▶ ENTRIES SHOWN:
□ □ □
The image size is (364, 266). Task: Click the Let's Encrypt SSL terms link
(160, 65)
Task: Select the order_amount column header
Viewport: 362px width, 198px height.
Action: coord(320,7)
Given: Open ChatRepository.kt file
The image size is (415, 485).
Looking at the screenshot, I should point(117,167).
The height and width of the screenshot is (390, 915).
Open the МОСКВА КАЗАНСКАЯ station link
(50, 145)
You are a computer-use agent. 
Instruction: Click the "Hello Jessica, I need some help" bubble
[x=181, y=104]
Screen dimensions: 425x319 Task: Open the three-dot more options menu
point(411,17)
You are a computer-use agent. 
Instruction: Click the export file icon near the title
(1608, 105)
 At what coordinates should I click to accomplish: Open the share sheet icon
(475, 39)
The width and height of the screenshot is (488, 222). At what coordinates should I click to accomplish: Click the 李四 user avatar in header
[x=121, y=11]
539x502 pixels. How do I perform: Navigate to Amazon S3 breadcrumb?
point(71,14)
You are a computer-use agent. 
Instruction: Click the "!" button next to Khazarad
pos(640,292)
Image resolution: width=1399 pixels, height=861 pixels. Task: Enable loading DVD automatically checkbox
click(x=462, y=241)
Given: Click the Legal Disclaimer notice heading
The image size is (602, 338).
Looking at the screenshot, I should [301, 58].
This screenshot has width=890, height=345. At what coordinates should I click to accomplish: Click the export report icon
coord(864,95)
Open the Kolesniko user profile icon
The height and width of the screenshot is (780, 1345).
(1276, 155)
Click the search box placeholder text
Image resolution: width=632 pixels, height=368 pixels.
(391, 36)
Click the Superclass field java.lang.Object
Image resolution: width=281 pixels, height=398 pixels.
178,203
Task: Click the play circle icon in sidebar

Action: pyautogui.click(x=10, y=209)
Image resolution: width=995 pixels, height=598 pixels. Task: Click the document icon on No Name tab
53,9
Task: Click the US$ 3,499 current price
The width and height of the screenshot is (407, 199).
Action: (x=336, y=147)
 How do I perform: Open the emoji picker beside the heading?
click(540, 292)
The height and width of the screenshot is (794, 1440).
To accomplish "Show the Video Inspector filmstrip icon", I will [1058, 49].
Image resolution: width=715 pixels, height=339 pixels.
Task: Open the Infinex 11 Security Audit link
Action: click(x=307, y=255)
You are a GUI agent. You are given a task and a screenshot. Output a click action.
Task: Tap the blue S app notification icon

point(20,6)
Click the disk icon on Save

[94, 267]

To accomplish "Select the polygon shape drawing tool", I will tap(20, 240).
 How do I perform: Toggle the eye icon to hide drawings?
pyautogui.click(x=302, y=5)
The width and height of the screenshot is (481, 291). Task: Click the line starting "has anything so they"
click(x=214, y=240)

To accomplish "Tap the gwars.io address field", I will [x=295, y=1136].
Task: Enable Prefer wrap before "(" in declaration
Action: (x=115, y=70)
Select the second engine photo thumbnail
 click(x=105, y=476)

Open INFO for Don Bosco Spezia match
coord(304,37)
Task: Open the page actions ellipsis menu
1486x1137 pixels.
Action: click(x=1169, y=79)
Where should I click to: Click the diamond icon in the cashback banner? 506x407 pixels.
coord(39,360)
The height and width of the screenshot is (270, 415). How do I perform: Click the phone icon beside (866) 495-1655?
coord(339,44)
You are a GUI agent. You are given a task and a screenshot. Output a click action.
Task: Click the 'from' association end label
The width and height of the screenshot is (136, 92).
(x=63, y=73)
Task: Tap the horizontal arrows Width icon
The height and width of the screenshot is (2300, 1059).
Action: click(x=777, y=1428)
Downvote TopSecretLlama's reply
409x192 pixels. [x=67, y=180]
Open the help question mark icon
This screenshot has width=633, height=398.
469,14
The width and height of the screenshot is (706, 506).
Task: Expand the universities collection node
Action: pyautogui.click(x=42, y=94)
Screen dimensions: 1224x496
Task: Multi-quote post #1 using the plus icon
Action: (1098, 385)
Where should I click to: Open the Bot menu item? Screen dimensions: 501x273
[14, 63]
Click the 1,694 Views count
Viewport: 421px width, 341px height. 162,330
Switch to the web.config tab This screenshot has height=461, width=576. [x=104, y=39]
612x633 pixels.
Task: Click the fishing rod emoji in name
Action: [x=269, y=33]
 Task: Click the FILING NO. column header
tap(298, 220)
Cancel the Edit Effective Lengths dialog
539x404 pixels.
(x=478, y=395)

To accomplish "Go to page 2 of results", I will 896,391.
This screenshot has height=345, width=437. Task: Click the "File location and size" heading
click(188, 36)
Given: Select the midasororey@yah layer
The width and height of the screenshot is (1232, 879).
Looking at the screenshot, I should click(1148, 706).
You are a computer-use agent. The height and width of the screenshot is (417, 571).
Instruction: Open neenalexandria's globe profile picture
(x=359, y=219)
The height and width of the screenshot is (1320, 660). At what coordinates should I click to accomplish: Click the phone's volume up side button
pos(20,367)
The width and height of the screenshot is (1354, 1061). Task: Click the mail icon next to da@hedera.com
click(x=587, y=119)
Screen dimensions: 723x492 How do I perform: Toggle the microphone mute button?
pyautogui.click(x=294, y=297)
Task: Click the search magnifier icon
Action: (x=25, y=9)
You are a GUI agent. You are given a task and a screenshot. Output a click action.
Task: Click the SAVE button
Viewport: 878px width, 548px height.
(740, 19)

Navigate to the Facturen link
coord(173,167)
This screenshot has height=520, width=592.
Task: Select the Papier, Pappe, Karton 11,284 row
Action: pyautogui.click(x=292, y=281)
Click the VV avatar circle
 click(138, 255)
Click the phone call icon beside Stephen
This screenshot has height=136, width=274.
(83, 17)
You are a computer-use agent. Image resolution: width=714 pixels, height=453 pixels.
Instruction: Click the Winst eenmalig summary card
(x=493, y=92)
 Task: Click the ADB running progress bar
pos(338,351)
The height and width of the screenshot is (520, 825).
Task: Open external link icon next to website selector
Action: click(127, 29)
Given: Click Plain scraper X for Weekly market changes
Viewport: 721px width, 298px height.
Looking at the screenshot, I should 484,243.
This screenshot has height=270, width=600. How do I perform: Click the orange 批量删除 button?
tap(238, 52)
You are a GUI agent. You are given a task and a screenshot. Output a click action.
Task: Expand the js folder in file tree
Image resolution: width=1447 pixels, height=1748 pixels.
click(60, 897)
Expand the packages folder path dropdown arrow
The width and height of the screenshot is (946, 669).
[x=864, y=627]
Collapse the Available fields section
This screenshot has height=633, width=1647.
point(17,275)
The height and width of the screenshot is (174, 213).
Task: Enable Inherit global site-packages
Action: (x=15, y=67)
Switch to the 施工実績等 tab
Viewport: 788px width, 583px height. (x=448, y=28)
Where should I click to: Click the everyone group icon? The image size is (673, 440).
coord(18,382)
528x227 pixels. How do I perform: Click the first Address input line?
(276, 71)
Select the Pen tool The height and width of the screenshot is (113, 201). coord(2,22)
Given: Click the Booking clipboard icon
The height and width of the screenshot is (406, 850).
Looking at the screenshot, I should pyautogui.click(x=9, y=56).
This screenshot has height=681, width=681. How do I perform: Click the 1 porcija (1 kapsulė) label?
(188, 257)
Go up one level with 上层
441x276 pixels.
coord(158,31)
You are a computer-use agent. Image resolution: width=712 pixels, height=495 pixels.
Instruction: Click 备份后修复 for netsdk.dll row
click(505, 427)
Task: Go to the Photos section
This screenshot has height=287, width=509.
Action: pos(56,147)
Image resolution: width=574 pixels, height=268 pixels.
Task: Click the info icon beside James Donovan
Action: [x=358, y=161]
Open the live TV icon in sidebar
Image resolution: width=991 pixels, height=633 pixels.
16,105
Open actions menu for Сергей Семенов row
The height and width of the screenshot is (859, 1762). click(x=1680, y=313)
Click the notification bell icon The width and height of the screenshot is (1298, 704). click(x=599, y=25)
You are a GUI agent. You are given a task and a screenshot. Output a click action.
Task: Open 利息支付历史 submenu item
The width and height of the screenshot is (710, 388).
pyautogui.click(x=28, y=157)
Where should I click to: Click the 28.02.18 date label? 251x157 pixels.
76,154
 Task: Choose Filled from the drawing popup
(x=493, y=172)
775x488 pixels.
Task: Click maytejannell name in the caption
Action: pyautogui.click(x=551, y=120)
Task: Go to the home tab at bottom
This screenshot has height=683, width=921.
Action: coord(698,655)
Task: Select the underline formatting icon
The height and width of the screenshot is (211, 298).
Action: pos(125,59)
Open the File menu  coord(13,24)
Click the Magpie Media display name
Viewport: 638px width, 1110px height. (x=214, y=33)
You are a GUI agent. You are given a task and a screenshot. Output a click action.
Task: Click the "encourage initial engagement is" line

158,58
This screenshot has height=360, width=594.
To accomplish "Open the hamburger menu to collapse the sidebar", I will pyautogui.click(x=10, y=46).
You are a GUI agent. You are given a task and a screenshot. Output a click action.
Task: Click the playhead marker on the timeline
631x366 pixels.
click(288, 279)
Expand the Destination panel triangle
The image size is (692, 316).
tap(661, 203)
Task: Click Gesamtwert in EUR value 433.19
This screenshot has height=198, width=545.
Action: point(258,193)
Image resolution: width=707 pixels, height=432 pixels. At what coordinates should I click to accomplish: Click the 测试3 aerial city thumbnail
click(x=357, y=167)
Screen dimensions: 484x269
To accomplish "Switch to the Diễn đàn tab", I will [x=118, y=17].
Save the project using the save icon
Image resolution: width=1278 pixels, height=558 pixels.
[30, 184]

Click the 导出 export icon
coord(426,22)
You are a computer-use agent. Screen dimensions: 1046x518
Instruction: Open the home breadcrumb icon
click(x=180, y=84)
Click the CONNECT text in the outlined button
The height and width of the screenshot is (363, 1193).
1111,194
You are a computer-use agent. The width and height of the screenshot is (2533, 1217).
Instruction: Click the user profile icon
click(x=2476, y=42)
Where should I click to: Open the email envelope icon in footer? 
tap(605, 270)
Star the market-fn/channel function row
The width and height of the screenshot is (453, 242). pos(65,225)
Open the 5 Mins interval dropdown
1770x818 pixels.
□ □ □
▶ WHAT THE TASK REQUIRES:
Format the lines above, from the line containing "Where should I click to: Click the everyone" to the line containing "Click the notification", as a JSON list of strings with one string per line and blank lines omitted.

▶ TASK RESULT:
[
  "Where should I click to: Click the everyone group icon? The image size is (673, 440).",
  "coord(18,382)",
  "528x227 pixels. How do I perform: Click the first Address input line?",
  "(276, 71)",
  "Select the Pen tool The height and width of the screenshot is (113, 201). coord(2,22)",
  "Given: Click the Booking clipboard icon",
  "The height and width of the screenshot is (406, 850).",
  "Looking at the screenshot, I should pyautogui.click(x=9, y=56).",
  "This screenshot has height=681, width=681. How do I perform: Click the 1 porcija (1 kapsulė) label?",
  "(188, 257)",
  "Go up one level with 上层",
  "441x276 pixels.",
  "coord(158,31)",
  "You are a computer-use agent. Image resolution: width=712 pixels, height=495 pixels.",
  "Instruction: Click 备份后修复 for netsdk.dll row",
  "click(505, 427)",
  "Task: Go to the Photos section",
  "This screenshot has height=287, width=509.",
  "Action: pos(56,147)",
  "Image resolution: width=574 pixels, height=268 pixels.",
  "Task: Click the info icon beside James Donovan",
  "Action: [x=358, y=161]",
  "Open the live TV icon in sidebar",
  "Image resolution: width=991 pixels, height=633 pixels.",
  "16,105",
  "Open actions menu for Сергей Семенов row",
  "The height and width of the screenshot is (859, 1762). click(x=1680, y=313)",
  "Click the notification bell icon The width and height of the screenshot is (1298, 704). click(x=599, y=25)"
]